Provided text

-*-

Sophie Elise was 20 years old when she decided that she wanted a bigger bum.
The Norwegian blogger and TV personality – who describes herself as a “very skinny, petite” woman – says she just “wanted a little lift” in that area of her body.
It wasn’t hard to start researching the surgery.
Influencers all over her Instagram were promoting places and surgeons who could perform buttock augmentation and BBL – Brazilian Butt Lift – procedures.
She found somewhere in Turkey that looked “very high end”. And the price tag? Well she won’t reveal the exact figure but says it was a bargain.
“Honestly, it was way cheaper than it was supposed to be. It should have cost way more,” Sophie tells Radio 1 Newsbeat.
“They sold me a very luxurious dream. In the package you had aftercare, they gave you a private driver, you had in-house medical assistance, the hospital itself looked very clean. Yeah, I felt like it was a great choice.”

-*-

Questions on the material
[a] In the article on Sophie Elise's buttock surgery, what country was the place she found that looked "very high end"?
[b] Continue the article on Sophie Elise's buttock surgery from its last sentence.
The items that come next are from a different source.

-*-

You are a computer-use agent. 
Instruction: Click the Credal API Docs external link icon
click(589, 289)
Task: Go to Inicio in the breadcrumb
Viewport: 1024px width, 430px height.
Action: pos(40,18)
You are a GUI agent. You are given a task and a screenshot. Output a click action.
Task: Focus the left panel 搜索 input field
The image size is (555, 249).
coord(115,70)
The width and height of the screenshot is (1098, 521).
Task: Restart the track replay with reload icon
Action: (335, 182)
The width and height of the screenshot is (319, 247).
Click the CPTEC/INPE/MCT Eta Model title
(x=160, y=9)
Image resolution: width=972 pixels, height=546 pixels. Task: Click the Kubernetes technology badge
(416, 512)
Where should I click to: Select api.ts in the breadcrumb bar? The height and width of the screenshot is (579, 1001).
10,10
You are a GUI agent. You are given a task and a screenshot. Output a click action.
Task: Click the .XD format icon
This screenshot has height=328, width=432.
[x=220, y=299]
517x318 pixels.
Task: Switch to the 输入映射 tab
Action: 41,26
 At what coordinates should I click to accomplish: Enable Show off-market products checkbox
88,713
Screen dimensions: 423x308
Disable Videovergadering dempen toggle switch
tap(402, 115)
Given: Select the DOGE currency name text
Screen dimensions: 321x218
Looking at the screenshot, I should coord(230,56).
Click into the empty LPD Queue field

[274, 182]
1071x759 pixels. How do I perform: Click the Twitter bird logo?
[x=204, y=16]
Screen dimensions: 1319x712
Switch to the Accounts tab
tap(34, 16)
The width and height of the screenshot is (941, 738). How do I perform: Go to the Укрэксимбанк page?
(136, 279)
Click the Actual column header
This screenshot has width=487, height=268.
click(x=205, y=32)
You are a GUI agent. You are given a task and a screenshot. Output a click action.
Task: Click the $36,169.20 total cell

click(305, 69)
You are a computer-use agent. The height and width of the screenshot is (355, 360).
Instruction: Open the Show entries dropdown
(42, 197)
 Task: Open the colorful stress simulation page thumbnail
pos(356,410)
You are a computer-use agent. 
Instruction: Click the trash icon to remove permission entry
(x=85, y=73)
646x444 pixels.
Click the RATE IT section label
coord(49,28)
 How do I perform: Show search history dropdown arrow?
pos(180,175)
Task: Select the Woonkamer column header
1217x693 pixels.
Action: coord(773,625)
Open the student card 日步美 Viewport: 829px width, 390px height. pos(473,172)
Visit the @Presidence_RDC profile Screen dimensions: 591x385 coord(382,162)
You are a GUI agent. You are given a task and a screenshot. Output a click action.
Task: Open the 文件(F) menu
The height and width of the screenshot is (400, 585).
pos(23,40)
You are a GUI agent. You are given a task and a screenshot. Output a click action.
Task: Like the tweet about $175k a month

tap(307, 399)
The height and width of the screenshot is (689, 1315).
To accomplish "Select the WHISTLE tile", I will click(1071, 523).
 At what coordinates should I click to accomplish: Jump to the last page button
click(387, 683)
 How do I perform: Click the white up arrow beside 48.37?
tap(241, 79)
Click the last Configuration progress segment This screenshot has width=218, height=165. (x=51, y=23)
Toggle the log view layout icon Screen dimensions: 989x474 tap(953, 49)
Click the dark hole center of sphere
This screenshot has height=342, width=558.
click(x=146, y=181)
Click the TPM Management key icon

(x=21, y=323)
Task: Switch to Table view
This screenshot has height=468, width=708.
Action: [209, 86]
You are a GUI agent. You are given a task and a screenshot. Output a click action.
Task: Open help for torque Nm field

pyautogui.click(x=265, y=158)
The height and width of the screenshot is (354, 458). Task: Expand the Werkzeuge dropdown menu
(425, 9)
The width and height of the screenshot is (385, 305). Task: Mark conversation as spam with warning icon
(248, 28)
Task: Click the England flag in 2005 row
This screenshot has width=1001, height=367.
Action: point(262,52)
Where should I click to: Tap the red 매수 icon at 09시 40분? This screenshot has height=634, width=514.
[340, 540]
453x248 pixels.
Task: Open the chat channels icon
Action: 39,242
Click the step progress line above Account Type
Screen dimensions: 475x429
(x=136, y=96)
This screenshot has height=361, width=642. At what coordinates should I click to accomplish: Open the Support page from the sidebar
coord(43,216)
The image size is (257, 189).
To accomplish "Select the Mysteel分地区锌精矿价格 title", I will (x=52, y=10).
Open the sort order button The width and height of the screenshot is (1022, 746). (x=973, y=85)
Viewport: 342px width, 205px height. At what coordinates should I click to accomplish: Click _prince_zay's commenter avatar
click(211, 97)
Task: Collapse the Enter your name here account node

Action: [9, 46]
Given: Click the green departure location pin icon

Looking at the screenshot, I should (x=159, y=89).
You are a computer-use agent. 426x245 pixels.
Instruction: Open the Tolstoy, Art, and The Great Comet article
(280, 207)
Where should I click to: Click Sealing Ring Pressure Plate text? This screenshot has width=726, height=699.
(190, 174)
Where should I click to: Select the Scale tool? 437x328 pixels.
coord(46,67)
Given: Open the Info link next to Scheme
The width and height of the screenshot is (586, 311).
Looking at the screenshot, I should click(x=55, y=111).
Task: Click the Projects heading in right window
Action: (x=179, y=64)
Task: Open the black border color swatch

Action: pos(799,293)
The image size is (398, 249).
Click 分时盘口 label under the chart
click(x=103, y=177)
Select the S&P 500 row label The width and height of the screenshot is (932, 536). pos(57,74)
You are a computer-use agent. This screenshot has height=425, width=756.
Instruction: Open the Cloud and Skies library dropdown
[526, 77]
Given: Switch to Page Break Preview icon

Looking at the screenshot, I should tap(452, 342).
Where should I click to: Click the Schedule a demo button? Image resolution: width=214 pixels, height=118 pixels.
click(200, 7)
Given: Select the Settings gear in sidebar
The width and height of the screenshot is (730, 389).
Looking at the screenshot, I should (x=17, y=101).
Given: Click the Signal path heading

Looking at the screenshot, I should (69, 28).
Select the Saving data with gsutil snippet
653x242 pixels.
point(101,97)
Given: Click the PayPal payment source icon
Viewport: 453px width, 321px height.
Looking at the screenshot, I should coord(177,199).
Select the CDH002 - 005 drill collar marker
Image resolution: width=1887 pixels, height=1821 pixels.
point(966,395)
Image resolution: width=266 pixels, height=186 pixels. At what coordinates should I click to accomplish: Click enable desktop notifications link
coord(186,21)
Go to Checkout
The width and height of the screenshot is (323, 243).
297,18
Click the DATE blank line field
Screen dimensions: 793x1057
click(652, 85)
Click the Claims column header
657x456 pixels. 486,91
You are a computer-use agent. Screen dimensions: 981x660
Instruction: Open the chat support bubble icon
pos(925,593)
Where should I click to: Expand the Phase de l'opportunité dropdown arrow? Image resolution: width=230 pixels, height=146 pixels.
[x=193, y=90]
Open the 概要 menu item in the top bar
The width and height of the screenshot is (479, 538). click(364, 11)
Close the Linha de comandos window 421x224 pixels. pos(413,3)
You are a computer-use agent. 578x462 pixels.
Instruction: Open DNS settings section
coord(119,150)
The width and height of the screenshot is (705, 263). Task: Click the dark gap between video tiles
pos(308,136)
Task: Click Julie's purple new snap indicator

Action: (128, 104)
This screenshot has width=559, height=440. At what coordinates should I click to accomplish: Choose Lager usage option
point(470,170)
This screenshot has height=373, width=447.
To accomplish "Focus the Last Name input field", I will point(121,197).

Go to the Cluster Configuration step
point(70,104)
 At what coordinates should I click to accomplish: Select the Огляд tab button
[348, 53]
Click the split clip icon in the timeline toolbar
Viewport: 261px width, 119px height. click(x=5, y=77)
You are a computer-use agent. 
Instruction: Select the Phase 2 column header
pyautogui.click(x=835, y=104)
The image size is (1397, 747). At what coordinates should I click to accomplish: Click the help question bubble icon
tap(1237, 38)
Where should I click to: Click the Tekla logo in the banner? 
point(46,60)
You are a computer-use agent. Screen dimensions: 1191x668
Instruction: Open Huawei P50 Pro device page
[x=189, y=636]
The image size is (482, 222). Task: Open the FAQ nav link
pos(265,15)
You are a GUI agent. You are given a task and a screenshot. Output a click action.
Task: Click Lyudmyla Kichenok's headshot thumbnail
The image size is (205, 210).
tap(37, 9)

-*-

Responses to the tasks
[a] Turkey.

[b]
So why, pretty much five years after having implants put into her bum, is she desperate to have those same implants removed?
The problems started when she got home.
As a “very public figure” in Norway, with two TV shows and a podcast – and nearly 500,000 Instagram followers – she says comments about the surgery immediately started rolling in.
People thought it looked unnatural, that it didn’t match the rest of her body.
“I can see now that that’s not really what I should have had. Everything was just very rushed. And I can tell now that it wasn’t completely thought through.”
The 24-year-old chose to have silicone implants rather than a BBL procedure – which is when fat is taken from parts of the body and injected into the buttocks.
Implants can be a better option for people without much fat on their body, but generally provide a larger increase in size than the BBL and can sometimes result in a less natural look, according to multiple surgeons.
Sophie says she wasn’t too worried beforehand – despite the warnings about travelling abroad for cosmetic surgery.
Bum lift surgery has received a lot of negative attention in recent years, especially following the deaths of two British women who travelled to Turkey to have BBLs done last year.
Patients “risk serious complications… and even death” by travelling abroad for cosmetic surgery, according to the British Association of Aesthetic Plastic Surgeons (Baaps).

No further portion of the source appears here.